Text –
=-=-=

In a recent article in the open access journal eLIFE, College of Natural Sciences Dean Tricia Serio joins six fellow biological sciences researchers in thinking aloud about the future of research. They propose that improving the postdoctoral training experience can be a way to address problems in the sustainability of biomedical research.
They state the problem: “New Ph.Ds. frequently continue their research training by working in established laboratories in the U.S.in positions that are often designated as postdocs, but can also be known by more than 30 other names, including visiting fellow, research fellow or research associate. These positions provide training, and contribute intellectual capital and a significant workforce, but an analytical view reveals that the ad hoc expansion of such positions is causing problems.”
Answering their own question, “Why does the name matter if the job gets done?” Serio and colleagues argue that having too many job titles “obscures attempts to address problems in the biomedical research workforce and can also negatively impact individuals in these positions.”
To optimize the biomedical research workforce, they state, “we need to determine how best to support researchers at each level of their career, including faculty, staff scientists and trainees at all levels.” This will require defining the existing workforce, projecting the composition of the workforce needed in the future and performing cost/benefit assessments.

=-=-=

Exercises to complete –
1. According to the postdoctoral training article, how many other names can postdoc positions also be known by?
2. Pick up the postdoctoral training article after its final sentence and continue it.

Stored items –
=-=-=

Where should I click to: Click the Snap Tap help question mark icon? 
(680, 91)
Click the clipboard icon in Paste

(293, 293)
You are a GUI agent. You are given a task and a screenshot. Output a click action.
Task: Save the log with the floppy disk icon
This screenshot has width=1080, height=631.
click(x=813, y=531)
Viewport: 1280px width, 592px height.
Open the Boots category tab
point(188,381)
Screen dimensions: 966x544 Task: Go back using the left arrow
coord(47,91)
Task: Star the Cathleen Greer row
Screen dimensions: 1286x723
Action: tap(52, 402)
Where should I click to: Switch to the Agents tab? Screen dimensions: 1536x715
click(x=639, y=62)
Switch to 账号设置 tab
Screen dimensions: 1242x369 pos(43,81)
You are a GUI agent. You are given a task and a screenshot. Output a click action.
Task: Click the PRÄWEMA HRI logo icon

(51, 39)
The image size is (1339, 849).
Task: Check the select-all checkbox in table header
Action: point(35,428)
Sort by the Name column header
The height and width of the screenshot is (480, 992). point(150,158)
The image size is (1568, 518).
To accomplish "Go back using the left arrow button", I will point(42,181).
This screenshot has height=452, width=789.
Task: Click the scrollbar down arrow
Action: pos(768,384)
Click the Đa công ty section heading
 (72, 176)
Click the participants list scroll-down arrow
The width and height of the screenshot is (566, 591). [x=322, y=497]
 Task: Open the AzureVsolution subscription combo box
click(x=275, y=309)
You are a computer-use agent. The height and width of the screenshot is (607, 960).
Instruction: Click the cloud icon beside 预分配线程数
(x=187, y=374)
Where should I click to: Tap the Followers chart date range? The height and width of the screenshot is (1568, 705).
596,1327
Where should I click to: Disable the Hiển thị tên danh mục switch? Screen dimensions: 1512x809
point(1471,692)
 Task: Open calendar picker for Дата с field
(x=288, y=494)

=-=-=

Task results –
1. More than 30 other names.

2.
Further, they assert that “biomedical research does not respond to classic market forces in the same way as other industries,” which means “the workforce needs to be managed by other mechanisms.” A first step would be to accurately track outcomes of postdoctoral training, a challenge because “the true number of postdocs in the U.S. is uncertain, with recent estimates ranging between 30,000 and 80,000,” they add.
Serio and colleagues highlight a labor gap in which supply exceeds demand, that is the number of positions available. “As a result, highly trained scientists progress through, but then stall in, an ever-lengthening postdoc stage, further increasing the labor gap.”
The scholars offer recommendations that other institutions can follow in consolidating their postdoc position designations based on what they see as successful efforts at Boston University and the University of Chicago.